How to Calculate Regression Analysis
What Is Linear Regression?
Simple linear regression models the relationship between a single predictor variable x and a continuous response variable y using the equation ŷ = β₀ + β₁x, where β₀ is the y-intercept and β₁ is the slope. The goal is to find the line that best fits the data by minimizing the sum of squared residuals (the vertical distances between observed and predicted values). This method is called ordinary least squares (OLS).
Formulas for Slope and Intercept
The least-squares slope is: β₁ = Σ[(xᵢ − x̄)(yᵢ − ȳ)] / Σ(xᵢ − x̄)², which is the covariance of x and y divided by the variance of x. The intercept is: β₀ = ȳ − β₁ · x̄. These two formulas guarantee that the regression line always passes through the point (x̄, ȳ), the centroid of the data.
Step-by-Step Calculation
Step 1: Compute x̄ and ȳ. Step 2: For each pair (xᵢ, yᵢ), compute (xᵢ − x̄), (yᵢ − ȳ), their product, and (xᵢ − x̄)². Step 3: Sum the products to get the numerator of β₁ and sum the squared x-deviations for the denominator. Step 4: Compute β₁ = Σ(xᵢ − x̄)(yᵢ − ȳ) / Σ(xᵢ − x̄)². Step 5: Compute β₀ = ȳ − β₁ · x̄. Step 6: Write the regression equation ŷ = β₀ + β₁x.
Worked Example
Using the data pairs (x, y): (1,3), (2,5), (3,4), (4,7), (5,8): x̄ = 3, ȳ = 5.4. The numerator Σ(xᵢ − x̄)(yᵢ − ȳ) = (−2)(−2.4) + (−1)(−0.4) + (0)(−1.4) + (1)(1.6) + (2)(2.6) = 4.8 + 0.4 + 0 + 1.6 + 5.2 = 12. Σ(xᵢ − x̄)² = 4+1+0+1+4 = 10. So β₁ = 12/10 = 1.2 and β₀ = 5.4 − 1.2(3) = 1.8. The regression equation is ŷ = 1.8 + 1.2x.
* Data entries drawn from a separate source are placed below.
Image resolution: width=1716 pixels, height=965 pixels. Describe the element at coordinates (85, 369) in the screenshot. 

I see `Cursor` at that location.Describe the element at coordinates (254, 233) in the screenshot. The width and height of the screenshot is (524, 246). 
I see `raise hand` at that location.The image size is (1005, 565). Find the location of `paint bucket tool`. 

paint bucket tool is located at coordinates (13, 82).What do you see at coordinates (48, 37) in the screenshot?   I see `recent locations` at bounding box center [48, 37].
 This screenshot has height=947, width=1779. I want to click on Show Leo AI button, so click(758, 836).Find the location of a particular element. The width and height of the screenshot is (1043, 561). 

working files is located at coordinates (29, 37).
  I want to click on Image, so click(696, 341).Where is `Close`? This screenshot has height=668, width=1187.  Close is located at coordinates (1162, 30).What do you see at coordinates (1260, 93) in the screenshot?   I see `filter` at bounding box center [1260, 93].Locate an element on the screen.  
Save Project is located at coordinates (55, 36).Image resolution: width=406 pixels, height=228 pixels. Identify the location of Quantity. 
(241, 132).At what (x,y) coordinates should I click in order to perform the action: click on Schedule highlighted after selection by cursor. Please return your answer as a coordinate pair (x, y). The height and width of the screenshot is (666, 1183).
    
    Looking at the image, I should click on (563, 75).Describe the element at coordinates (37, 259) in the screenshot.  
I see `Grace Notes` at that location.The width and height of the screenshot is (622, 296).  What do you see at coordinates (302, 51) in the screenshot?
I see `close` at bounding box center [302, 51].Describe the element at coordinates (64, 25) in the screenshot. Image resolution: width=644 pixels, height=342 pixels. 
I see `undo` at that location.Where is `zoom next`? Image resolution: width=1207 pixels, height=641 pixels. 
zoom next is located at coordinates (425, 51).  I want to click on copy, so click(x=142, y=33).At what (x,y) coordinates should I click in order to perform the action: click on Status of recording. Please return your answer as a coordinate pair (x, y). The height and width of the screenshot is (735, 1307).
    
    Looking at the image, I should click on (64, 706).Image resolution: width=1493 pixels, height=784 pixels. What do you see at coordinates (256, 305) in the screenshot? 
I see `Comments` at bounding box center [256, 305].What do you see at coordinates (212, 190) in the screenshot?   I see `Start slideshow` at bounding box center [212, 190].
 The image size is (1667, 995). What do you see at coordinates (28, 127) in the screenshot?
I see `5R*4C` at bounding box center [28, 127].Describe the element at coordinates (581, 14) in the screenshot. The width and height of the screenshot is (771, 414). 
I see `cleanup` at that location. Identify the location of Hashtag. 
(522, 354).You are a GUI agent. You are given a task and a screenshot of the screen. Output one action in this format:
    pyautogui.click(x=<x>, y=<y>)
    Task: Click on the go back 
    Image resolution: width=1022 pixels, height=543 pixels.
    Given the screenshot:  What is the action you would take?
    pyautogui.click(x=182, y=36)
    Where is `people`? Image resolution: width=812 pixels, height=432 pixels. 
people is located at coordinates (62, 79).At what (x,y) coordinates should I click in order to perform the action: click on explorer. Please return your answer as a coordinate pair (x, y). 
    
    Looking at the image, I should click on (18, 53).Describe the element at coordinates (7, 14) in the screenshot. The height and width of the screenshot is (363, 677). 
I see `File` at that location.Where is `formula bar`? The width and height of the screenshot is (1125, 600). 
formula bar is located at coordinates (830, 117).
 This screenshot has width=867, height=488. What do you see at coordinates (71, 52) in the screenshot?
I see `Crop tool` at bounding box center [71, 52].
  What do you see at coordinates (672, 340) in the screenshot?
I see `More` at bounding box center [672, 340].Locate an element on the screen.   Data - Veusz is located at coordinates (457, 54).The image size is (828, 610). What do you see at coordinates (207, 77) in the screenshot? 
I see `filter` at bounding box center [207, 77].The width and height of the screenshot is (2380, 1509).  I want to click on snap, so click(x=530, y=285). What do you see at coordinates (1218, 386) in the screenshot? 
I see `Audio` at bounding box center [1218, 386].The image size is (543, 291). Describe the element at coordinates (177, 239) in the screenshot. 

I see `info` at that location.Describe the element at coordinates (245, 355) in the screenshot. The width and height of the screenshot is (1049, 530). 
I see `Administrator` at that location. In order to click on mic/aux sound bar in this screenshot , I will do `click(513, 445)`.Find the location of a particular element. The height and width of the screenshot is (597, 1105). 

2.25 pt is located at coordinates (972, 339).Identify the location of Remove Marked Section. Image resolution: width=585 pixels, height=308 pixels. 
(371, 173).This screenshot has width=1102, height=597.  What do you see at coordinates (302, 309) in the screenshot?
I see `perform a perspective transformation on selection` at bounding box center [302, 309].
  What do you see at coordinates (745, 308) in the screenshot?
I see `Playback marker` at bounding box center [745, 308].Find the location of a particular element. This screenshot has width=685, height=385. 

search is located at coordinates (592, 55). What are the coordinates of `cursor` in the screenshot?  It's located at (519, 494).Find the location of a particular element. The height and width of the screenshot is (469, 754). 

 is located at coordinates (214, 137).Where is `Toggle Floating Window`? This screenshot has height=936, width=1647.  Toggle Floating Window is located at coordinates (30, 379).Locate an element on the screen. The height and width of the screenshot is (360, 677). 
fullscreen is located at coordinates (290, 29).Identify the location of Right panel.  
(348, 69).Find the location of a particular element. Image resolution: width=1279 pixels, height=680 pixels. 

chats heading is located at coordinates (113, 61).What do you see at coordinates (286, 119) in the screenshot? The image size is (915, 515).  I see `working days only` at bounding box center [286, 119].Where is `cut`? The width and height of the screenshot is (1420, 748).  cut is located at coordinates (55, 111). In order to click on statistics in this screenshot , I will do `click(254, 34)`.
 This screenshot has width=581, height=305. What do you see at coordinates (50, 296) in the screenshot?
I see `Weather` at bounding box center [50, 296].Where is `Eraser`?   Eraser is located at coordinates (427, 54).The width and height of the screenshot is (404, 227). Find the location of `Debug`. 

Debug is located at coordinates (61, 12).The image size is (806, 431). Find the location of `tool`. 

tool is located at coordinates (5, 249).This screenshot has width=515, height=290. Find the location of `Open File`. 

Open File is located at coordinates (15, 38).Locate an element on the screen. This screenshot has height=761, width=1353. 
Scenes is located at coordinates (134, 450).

Measuring Model Fit with R²
The coefficient of determination R² measures how well the regression line explains the variability in y. It is computed as R² = 1 − (SS_res / SS_tot), where SS_res = Σ(yᵢ − ŷᵢ)² (sum of squared residuals) and SS_tot = Σ(yᵢ − ȳ)² (total sum of squares). R² ranges from 0 to 1; an R² of 0.85 means 85% of the variation in y is explained by the linear model. For simple linear regression, R² equals the square of the Pearson correlation r.
Checking Regression Assumptions
OLS regression requires linearity (the true relationship is linear), independence of observations, homoscedasticity (constant variance of residuals across all levels of x), and normally distributed residuals. Diagnostic plots — residuals vs. fitted values, a Q-Q plot of residuals, and a scale-location plot — help you assess these assumptions. Violations may require transformations (e.g., log of y) or alternative methods like weighted least squares.
Multiple Regression Overview
Multiple linear regression extends the model to include two or more predictors: ŷ = β₀ + β₁x₁ + β₂x₂ + … + βₖxₖ. The coefficients are estimated simultaneously using matrix algebra: β = (XᵀX)⁻¹Xᵀy. Adjusted R² is preferred over R² for multiple regression because it penalizes for adding predictors that do not improve fit. Multicollinearity — high correlation among predictors — can inflate standard errors and make coefficient estimates unstable.